We're making a big switch in the lab; we're upgrading the underlying operating system on our machines. This is something that we kind of have to do - wouldn't want to be on an ancient OS because it only makes things like security patching harder. I can't say it's my idea of a good time, though - it's a lot of work!
Anyway, once we've done all the basics - setting up FAI, setting up build and test systems, getting the lab migrator to run (so we can move machines from old to new and back again), etc. - then we can start the tests.
We start slowly - one night on the new OS, and then not again for a while. This way teams get a chance to go through their problem areas and fix them before they get hit with the same ticket again. At this point, too, our number of failures is generally quite high, and one or two problems will take out entire swaths of tests ("can't talk to the NTP server: 42 machines can't be cleaned up!" or "stunnel configuration is different: killed two entire suites!"). It's a fairly quick and easy way to find problems that affect each of the teams. It's a learning experience, it makes a bit of a mess, and we all join in cleaning up after it.

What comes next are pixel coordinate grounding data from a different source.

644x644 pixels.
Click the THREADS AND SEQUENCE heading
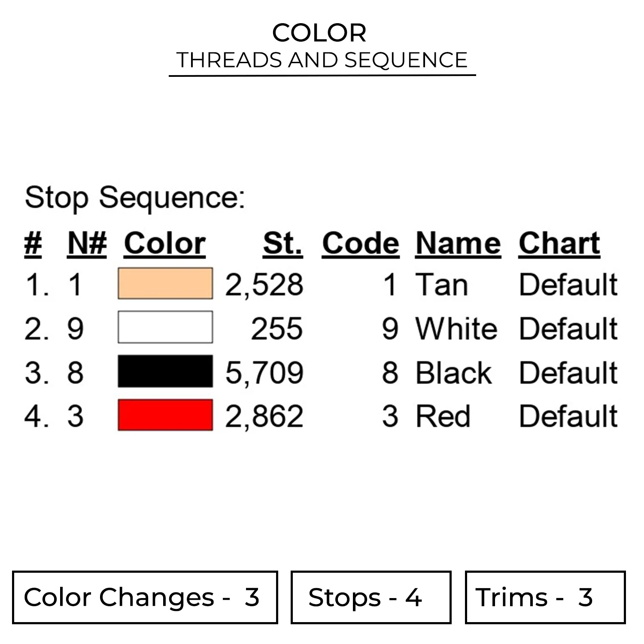(x=322, y=60)
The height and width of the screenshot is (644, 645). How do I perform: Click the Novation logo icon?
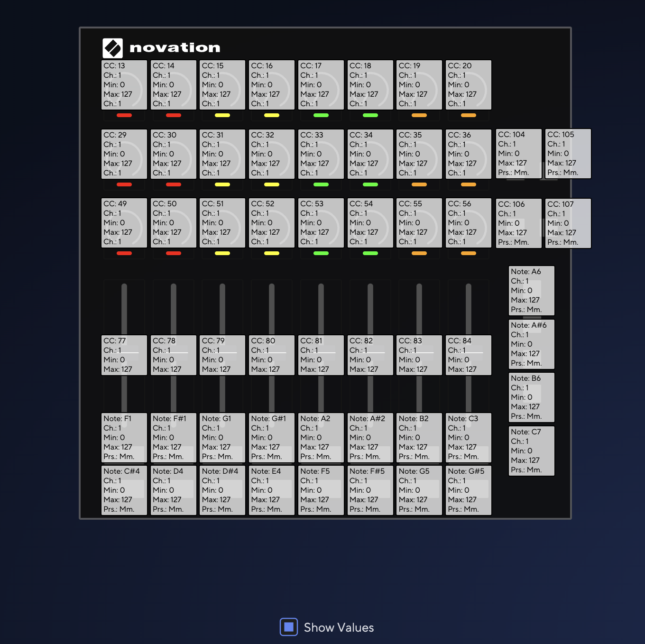[113, 48]
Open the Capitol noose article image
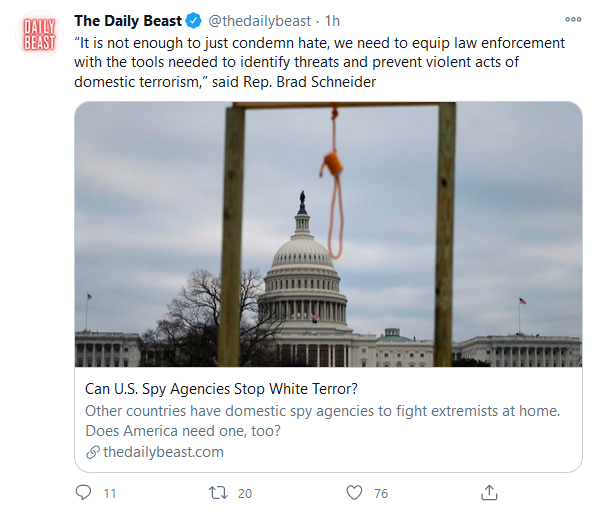This screenshot has height=512, width=598. click(328, 234)
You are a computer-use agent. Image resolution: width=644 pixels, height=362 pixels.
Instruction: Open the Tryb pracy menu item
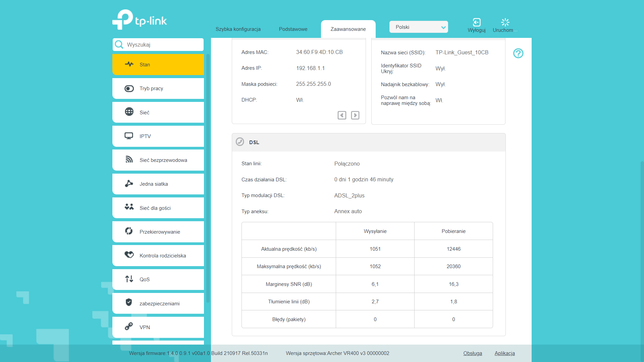point(158,88)
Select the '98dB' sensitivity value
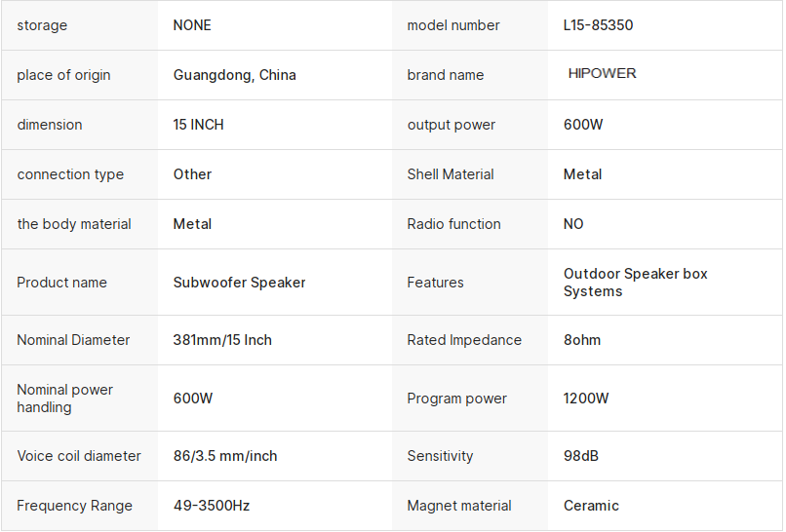The width and height of the screenshot is (786, 532). (x=581, y=456)
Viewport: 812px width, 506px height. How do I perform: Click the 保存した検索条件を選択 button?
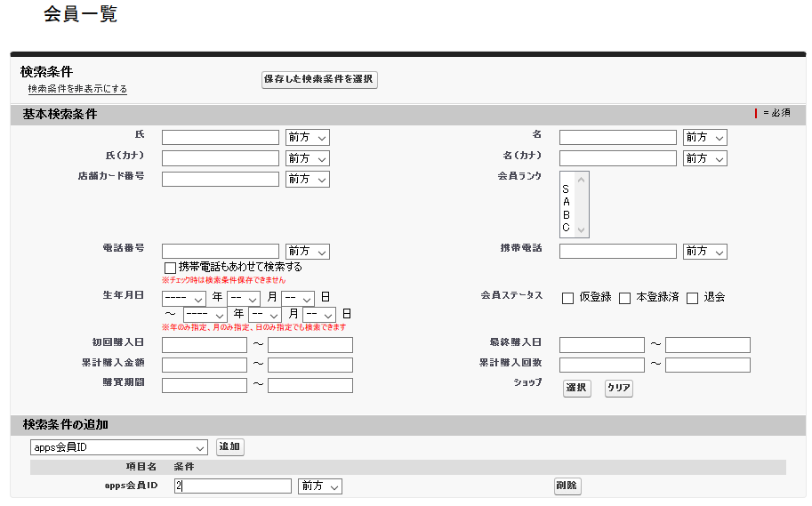[319, 80]
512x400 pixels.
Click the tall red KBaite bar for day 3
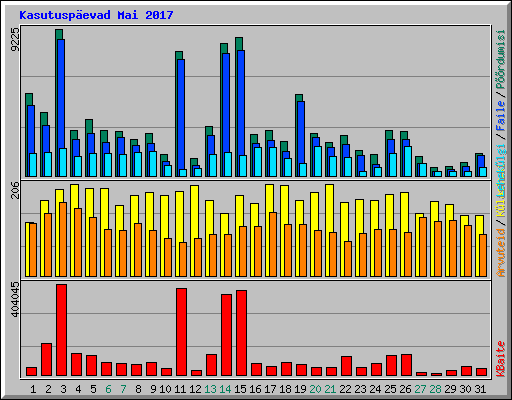61,330
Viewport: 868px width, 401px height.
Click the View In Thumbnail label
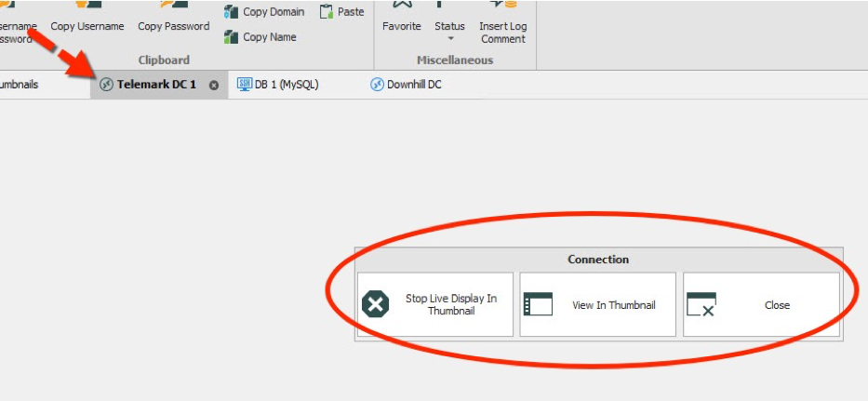613,305
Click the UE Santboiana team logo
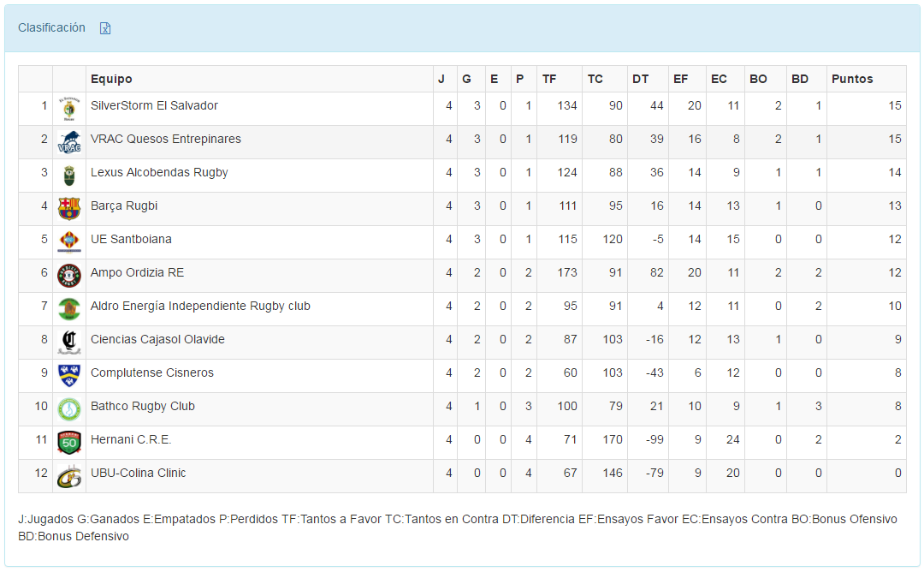Image resolution: width=924 pixels, height=572 pixels. pyautogui.click(x=68, y=242)
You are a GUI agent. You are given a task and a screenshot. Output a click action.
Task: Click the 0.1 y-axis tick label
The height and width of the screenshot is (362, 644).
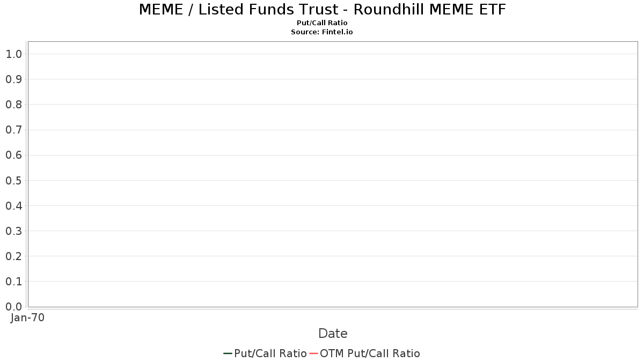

At some later point, then, we make the decision that it's time to switch. At this point it's time to get strict. So now we worry about things in the following order:
- First, resolve compilation errors. If it doesn't compile, not much is going to run.
- Second, resolve bugs that cause machines to leak. If a test causes machines to not clean up after it's done, then they're not available for other later tests. This causes the entire lab to grind to a halt. Generally this is accompanied by cries of "we're out of machines!" and tests just not finishing because there's no machine for them to run on.
- Third, resolve bugs that are likely to hide other bugs. If I have a bug in my test setup, who knows what will happen when I get to actually exercising the thing I thought I was testing!
- Fourth, handle everything else. Once you've gotten through the first three items, then just start fixing bugs according to your preference.
The overall goal is to expose the bugs. Get things running, then follow up with getting them running right. Hopefully this whole process doesn't take you too long, but sometimes when you're mired in the land of "this underlying thing broke a lot!" it helps to step back and think about what to prioritize. You can make the whole process go a bit more smoothly if you think for a minute, then leap in and start fixing.
Good luck, and happy resolution!